The effects can be especially devastating for the oldest girl in families where the mother is the neglectful parent. As in all families, children learn how to treat each other by copying their parents. But for the oldest, she is also targeted by the younger girls who displace onto her their anger for being neglected by their mother and punish her as the mother-substitute. Thus, the younger siblings have an outlet for their anger while preserving their relationship with their mother.
Parents who emotionally neglect their children often have other problems, too, such as narcissism or other personality disorders, addictions, financial duress, physical and or emotional abuse, or other mental illnesses. It is a thin line between emotional neglect and emotional abuse.
I thought my parents were simply not mature enough for parenthood, especially my mother who I knew did not like me and took out her stress, frustrations, etc. on me. It wasn’t until I was in my 50s that I began to realize the full the extent, and effect, of my parents’ dysfunction, both of whom were emotionally neglected. I grew up not only with the same emotional neglect, but my mother also scapegoated me for the effects of her own emotion neglect.
However, it was coming to terms with the effects of my mother’s covert narcissism, that was particularly devastating– as much as it was revelatory–made worse when that abuse is multiplied by four to include three sisters and being made the mother-substitute.

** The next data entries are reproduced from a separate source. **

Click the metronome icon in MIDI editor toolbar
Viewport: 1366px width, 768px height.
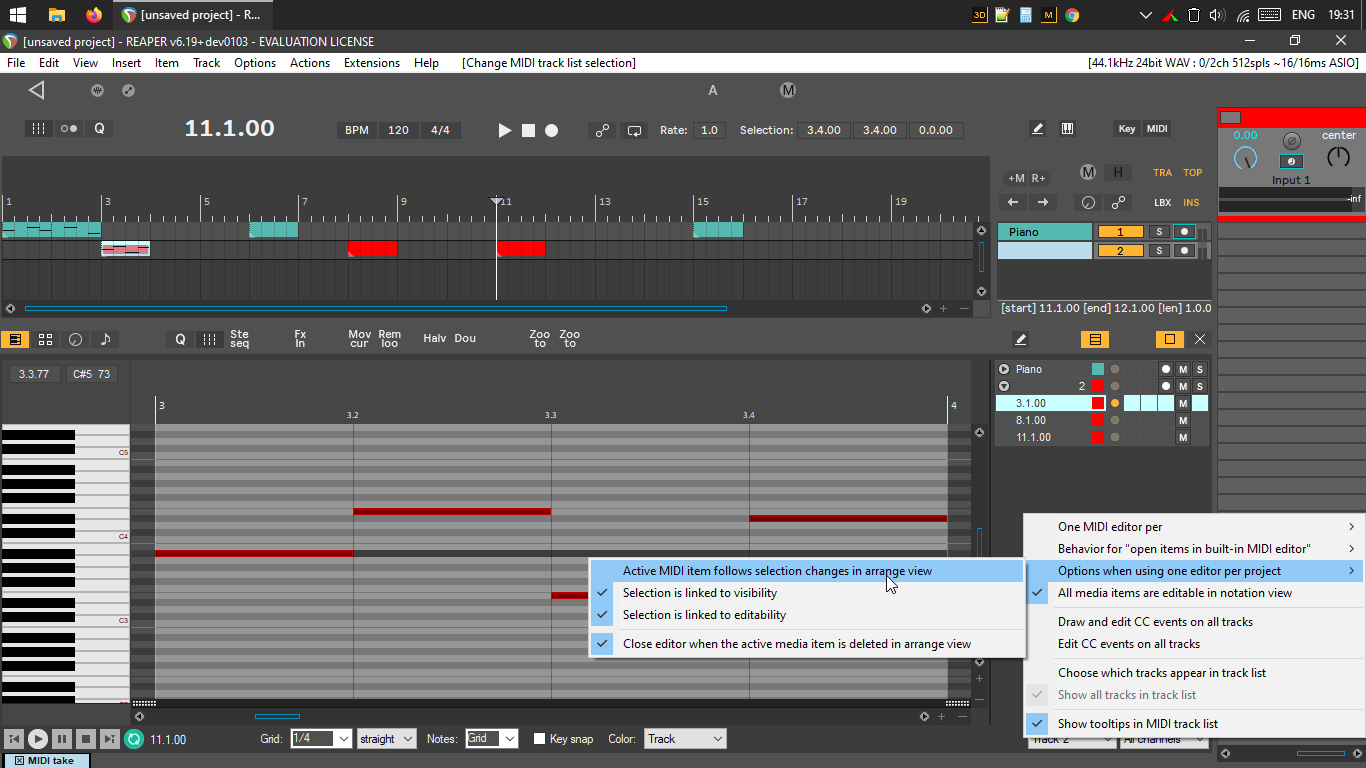[75, 339]
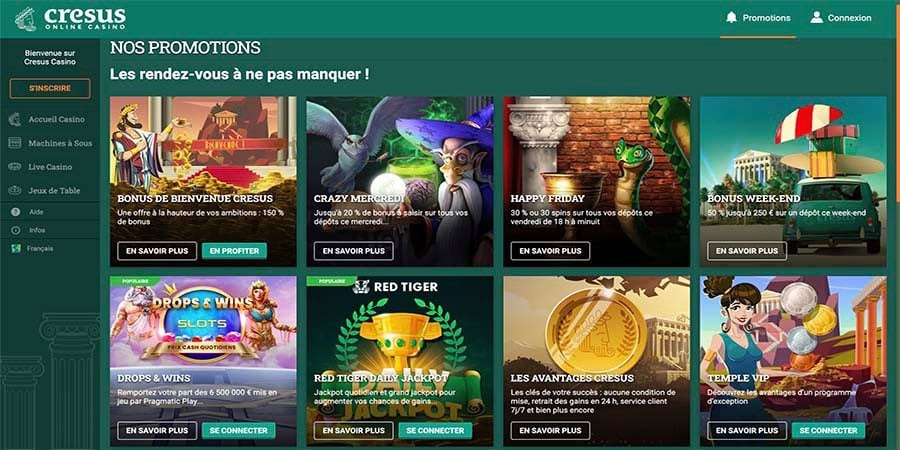Screen dimensions: 900x450
Task: Click EN SAVOIR PLUS under Happy Friday
Action: [550, 251]
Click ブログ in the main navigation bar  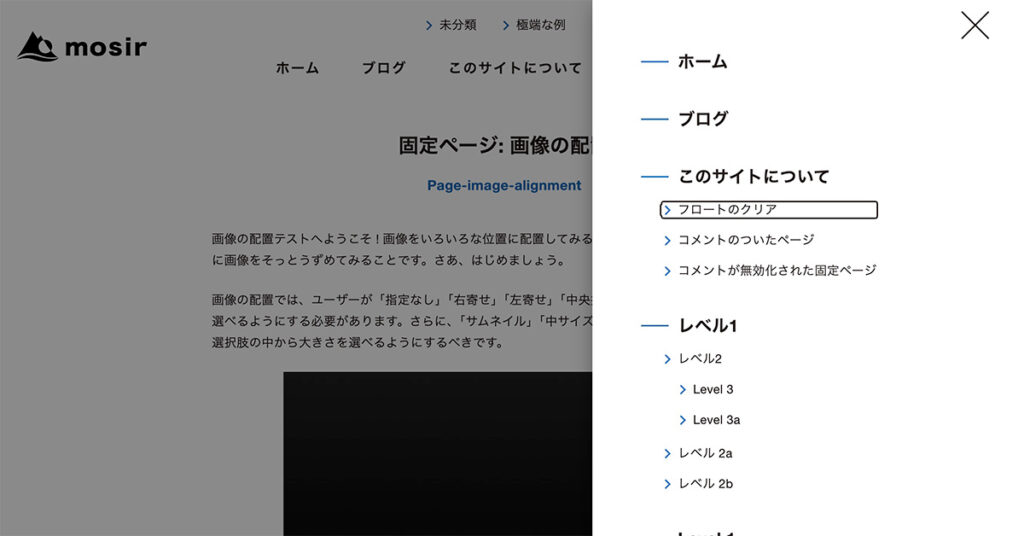384,68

I don’t think there is an existential crisis or trauma quite like realizing that your entire life was a lie and needing to rewrite the narrative of 50 years.
The only thing worse is realizing that the ten years when you thought your family finally accepted you was only a pretense for the benefit of your husband, who they loved and adored. As soon as he died (cancer, at 36), I was immediately returned to my childhood role of family scapegoat– and with no support or help for my grief.
Just when I thought it could get no worse, my father died. My mother always resented the attention I got from my father (the oldest and daddy’s little girl). No longer with any restraints, she was free to finally unleash the full fury of her resentment. I’ve had cut all contact.
We do a great job in our culture raising engineers, bankers, doctors, and celebrities. But we’re not so good at raising human beings. Maybe there should be course in grade school on “What it Means to Be a Human Being.”